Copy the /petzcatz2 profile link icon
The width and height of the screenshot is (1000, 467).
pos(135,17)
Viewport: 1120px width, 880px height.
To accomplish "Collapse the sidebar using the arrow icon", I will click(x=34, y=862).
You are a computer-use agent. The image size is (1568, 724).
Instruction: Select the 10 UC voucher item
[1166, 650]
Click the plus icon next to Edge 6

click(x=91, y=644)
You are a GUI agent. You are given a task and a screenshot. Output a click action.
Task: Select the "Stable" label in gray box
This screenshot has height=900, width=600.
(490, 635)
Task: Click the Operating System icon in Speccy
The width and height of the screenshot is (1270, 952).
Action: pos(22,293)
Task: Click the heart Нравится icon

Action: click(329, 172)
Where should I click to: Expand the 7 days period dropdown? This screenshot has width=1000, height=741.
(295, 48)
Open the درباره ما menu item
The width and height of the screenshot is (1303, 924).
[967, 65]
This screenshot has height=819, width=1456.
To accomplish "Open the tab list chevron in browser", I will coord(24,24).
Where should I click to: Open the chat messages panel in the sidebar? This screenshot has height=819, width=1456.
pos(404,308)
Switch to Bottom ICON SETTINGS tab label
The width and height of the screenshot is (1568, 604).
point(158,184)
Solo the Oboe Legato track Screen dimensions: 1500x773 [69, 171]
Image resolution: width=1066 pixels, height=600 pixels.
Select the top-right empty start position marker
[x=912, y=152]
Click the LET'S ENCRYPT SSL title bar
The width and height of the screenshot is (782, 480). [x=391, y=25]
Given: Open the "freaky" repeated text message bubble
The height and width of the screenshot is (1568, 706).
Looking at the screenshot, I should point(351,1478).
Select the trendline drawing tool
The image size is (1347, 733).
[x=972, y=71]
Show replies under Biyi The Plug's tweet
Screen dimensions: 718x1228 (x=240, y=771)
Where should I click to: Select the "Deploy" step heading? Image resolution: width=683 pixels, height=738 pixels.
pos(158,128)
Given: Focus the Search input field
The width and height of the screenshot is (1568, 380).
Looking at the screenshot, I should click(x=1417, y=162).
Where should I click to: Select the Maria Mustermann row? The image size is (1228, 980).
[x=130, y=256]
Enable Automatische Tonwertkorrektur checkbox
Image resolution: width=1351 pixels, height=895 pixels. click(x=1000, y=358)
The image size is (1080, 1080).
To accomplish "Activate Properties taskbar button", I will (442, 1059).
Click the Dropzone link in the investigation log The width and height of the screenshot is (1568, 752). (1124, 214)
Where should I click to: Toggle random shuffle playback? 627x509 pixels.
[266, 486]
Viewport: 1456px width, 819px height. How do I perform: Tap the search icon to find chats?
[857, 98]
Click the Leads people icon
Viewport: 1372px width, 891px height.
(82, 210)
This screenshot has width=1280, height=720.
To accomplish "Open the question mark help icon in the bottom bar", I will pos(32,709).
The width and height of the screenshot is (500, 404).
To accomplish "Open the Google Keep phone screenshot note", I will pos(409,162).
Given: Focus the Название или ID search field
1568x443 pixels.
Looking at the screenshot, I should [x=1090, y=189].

__________________________________________________

• **EXERCISE GOAL**:
Update the lines above by replacing every occurrence of "sidebar" with "side panel". Leave all other text unchanged.

• **EXERCISE ANSWER**:
Copy the /petzcatz2 profile link icon
The width and height of the screenshot is (1000, 467).
pos(135,17)
Viewport: 1120px width, 880px height.
To accomplish "Collapse the side panel using the arrow icon", I will click(x=34, y=862).
You are a computer-use agent. The image size is (1568, 724).
Instruction: Select the 10 UC voucher item
[1166, 650]
Click the plus icon next to Edge 6

click(x=91, y=644)
You are a GUI agent. You are given a task and a screenshot. Output a click action.
Task: Select the "Stable" label in gray box
This screenshot has height=900, width=600.
(490, 635)
Task: Click the Operating System icon in Speccy
The width and height of the screenshot is (1270, 952).
Action: pos(22,293)
Task: Click the heart Нравится icon

Action: click(329, 172)
Where should I click to: Expand the 7 days period dropdown? This screenshot has width=1000, height=741.
(295, 48)
Open the درباره ما menu item
The width and height of the screenshot is (1303, 924).
[967, 65]
This screenshot has height=819, width=1456.
To accomplish "Open the tab list chevron in browser", I will coord(24,24).
Where should I click to: Open the chat messages panel in the side panel? This screenshot has height=819, width=1456.
pos(404,308)
Switch to Bottom ICON SETTINGS tab label
The width and height of the screenshot is (1568, 604).
point(158,184)
Solo the Oboe Legato track Screen dimensions: 1500x773 [69, 171]
Image resolution: width=1066 pixels, height=600 pixels.
Select the top-right empty start position marker
[x=912, y=152]
Click the LET'S ENCRYPT SSL title bar
The width and height of the screenshot is (782, 480). [x=391, y=25]
Given: Open the "freaky" repeated text message bubble
The height and width of the screenshot is (1568, 706).
Looking at the screenshot, I should point(351,1478).
Select the trendline drawing tool
The image size is (1347, 733).
[x=972, y=71]
Show replies under Biyi The Plug's tweet
Screen dimensions: 718x1228 (x=240, y=771)
Where should I click to: Select the "Deploy" step heading? Image resolution: width=683 pixels, height=738 pixels.
pos(158,128)
Given: Focus the Search input field
The width and height of the screenshot is (1568, 380).
Looking at the screenshot, I should click(x=1417, y=162).
Where should I click to: Select the Maria Mustermann row? The image size is (1228, 980).
[x=130, y=256]
Enable Automatische Tonwertkorrektur checkbox
Image resolution: width=1351 pixels, height=895 pixels. click(x=1000, y=358)
The image size is (1080, 1080).
To accomplish "Activate Properties taskbar button", I will (442, 1059).
Click the Dropzone link in the investigation log The width and height of the screenshot is (1568, 752). (1124, 214)
Where should I click to: Toggle random shuffle playback? 627x509 pixels.
[266, 486]
Viewport: 1456px width, 819px height. How do I perform: Tap the search icon to find chats?
[857, 98]
Click the Leads people icon
Viewport: 1372px width, 891px height.
(82, 210)
This screenshot has width=1280, height=720.
To accomplish "Open the question mark help icon in the bottom bar", I will pos(32,709).
The width and height of the screenshot is (500, 404).
To accomplish "Open the Google Keep phone screenshot note", I will pos(409,162).
Given: Focus the Название или ID search field
1568x443 pixels.
Looking at the screenshot, I should [x=1090, y=189].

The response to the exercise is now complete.